Łóżko (Bez sprawiedliwości nie ma solidarności)
Początek pracy nad rzeźbą wiązał się z zainteresowaniem społecznym problemem wsi, jakim jest samotność. Rozumiana dosłownie – jako brak bliskiej relacji z drugim człowiekiem – ale również jako samotność we wspólnocie, niemożność odnalezienia się w niej. Podczas współpracy z jednym z zakładów kamieniarskich remontujących nagrobki, Rycharski zainteresował się elementami dawnych pomników, które wyszły z użytku. Zestawiając je z innym obiektem – zdezelowanym łóżkiem znalezionym w opustoszałym domu – stworzył pracę pełną cielesnych odniesień, śladów po ciele, którego już nie ma.

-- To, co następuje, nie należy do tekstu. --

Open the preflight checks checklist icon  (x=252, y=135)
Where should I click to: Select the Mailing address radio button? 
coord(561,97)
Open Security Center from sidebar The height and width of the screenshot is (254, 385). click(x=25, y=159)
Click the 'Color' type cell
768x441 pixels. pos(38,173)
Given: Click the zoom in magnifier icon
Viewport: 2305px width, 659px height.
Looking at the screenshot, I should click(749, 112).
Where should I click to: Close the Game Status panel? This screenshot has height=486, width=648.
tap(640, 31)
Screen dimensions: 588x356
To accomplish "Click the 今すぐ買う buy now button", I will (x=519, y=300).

Zużyte łóżko, przykryte białą pościelą, przebite przez dawny nagrobny krzyż, jest przepisaniem przez własne doświadczenia tradycji pracy z obiektem znalezionym, odrzuconą materią. Praca łączy w sobie intymność, z jaką kojarzy się jej forma, z dyskusją o stanie wspólnoty, w tym wspólnoty wiary, która odrzuca część niepasujących jej zdaniem członków.
Rzeźba została stworzona na dnie wysuszonego stawu, w miejscu, gdzie zdaniem mieszkańców wsi Smorzewo stała niegdyś niewielka kapliczka. W zamierzeniu Rycharskiego miała być swoistym wotum w intencji zmiany, pomnikiem niezaistniałego rytuału pojednania, nowym elementem w krajobrazie, wtapiającym się w lokalną świadomość. Usytuowana na granicy wsi, wskazuje na miejsce, gdzie relegowana jest niepotrzebna pamięć oraz obecność queerowych historii. Miejsce, z którego historie te powracają, aby zyskać swoją wizualną reprezentację. Podtytuł pracy zawiera w sobie sugestię, że wspólnota wiary może się zjednoczyć nie poprzez budowanie tożsamości na wykluczeniu, lecz dzięki aktowi sprawiedliwości, jakim byłoby przyznanie się do błędu, dające szansę na nowe otwarcie.